Data provided -
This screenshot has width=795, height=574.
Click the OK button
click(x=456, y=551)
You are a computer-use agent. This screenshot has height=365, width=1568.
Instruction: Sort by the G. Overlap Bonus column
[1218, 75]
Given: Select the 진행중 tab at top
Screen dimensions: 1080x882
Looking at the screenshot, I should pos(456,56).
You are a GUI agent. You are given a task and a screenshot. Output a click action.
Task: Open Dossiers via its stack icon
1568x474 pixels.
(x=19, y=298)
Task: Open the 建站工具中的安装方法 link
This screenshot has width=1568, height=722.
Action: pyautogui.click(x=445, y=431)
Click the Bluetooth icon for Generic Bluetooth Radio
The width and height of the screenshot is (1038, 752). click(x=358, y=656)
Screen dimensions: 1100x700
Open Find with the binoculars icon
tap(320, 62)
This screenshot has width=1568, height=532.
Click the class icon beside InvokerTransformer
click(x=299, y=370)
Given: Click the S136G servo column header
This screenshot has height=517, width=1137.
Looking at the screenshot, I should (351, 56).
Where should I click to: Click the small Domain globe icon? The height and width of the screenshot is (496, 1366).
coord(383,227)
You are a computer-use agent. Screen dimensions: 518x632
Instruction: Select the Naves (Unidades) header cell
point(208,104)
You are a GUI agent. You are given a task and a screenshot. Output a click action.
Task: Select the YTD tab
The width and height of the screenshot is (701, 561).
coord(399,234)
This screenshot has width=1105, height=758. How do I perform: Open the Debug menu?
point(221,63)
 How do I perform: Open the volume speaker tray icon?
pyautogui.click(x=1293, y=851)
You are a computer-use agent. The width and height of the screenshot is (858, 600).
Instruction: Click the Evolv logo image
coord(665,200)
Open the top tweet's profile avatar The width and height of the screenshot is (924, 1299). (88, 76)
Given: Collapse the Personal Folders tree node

Problem description - Print the lines above from the one with "Task: Open the 建站工具中的安装方法 link" through the one with "You are a computer-use agent. The", both included, exactly as written and nothing more.

Response to the task -
Task: Open the 建站工具中的安装方法 link
This screenshot has width=1568, height=722.
Action: pyautogui.click(x=445, y=431)
Click the Bluetooth icon for Generic Bluetooth Radio
The width and height of the screenshot is (1038, 752). click(x=358, y=656)
Screen dimensions: 1100x700
Open Find with the binoculars icon
tap(320, 62)
This screenshot has width=1568, height=532.
Click the class icon beside InvokerTransformer
click(x=299, y=370)
Given: Click the S136G servo column header
This screenshot has height=517, width=1137.
Looking at the screenshot, I should (351, 56).
Where should I click to: Click the small Domain globe icon? The height and width of the screenshot is (496, 1366).
coord(383,227)
You are a computer-use agent. Screen dimensions: 518x632
Instruction: Select the Naves (Unidades) header cell
point(208,104)
You are a GUI agent. You are given a task and a screenshot. Output a click action.
Task: Select the YTD tab
The width and height of the screenshot is (701, 561).
coord(399,234)
This screenshot has width=1105, height=758. How do I perform: Open the Debug menu?
point(221,63)
 How do I perform: Open the volume speaker tray icon?
pyautogui.click(x=1293, y=851)
You are a computer-use agent. The width and height of the screenshot is (858, 600).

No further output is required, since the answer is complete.